[Records contained in a dataset]
::::
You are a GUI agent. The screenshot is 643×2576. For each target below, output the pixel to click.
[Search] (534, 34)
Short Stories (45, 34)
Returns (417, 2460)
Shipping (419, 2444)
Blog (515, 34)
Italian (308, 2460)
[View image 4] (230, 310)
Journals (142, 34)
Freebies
::::
# [What you should do]
Reproduce without change every line of the entries above, from the one containing "Short Stories (45, 34)" through the last.

# [Exercise output]
Short Stories (45, 34)
Returns (417, 2460)
Shipping (419, 2444)
Blog (515, 34)
Italian (308, 2460)
[View image 4] (230, 310)
Journals (142, 34)
Freebies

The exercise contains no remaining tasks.